Eklem içi kırıklar ekstremitede belirgin dizilim bozukluğuna, eklem yüzeyinde düzensizliğe ve eklemde yarı çıkık veya çıkığa yol açabilirler. Buda çevre cilt dokusunda ve ekstremitede dolaşım bozukluğuna yol açabilir. Ekstremitede nabız yokluğu, kapiller dolum, cilt sıcaklığı ve rengi takip edilmelidir. Kompartman sendromu açısından dikkatli olunmalıdır. Şüpheli durumlarda, bilinci kapalı ve ekstremite şişliği olan hastalarda kompartman basıncı ölçülmelidir. Damarsal bir yaralanma şüphesinde ilk olarak Doppler Ultrasonografi yapılmalı veya anjiografi çekilmelidir.

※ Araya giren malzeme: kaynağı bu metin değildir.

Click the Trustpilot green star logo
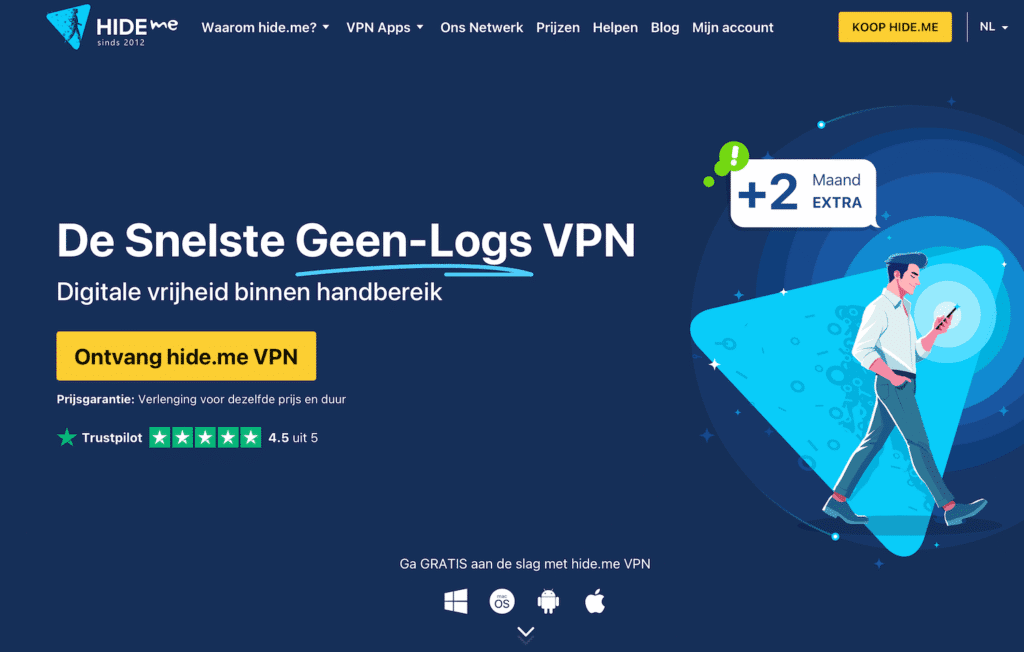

Nörolojik muayene dikkatli yapılmalı not edilmelidir. Ekstremite dizilim bozukluğu düzeltildikten sonra tekrar vasküler ve nörolojik muayene yapılmalıdır.


Belirgin açık yaralanmalar ve kesiler kolayca tanınabilmekte birlikte küçük yaralanmalar ve kesiler aksi ispat edilinceye kadar açık kırık veya delici eklem yaralanması olarak kabul edilmelidir. Kan ile karışık sinovyal sıvı kaçakları, kan içindeki yağ zerrecikleri, ekleme enjekte edilen sıvının yara bölgesinden gelmesi, eklem içi kırık bulgularıdır.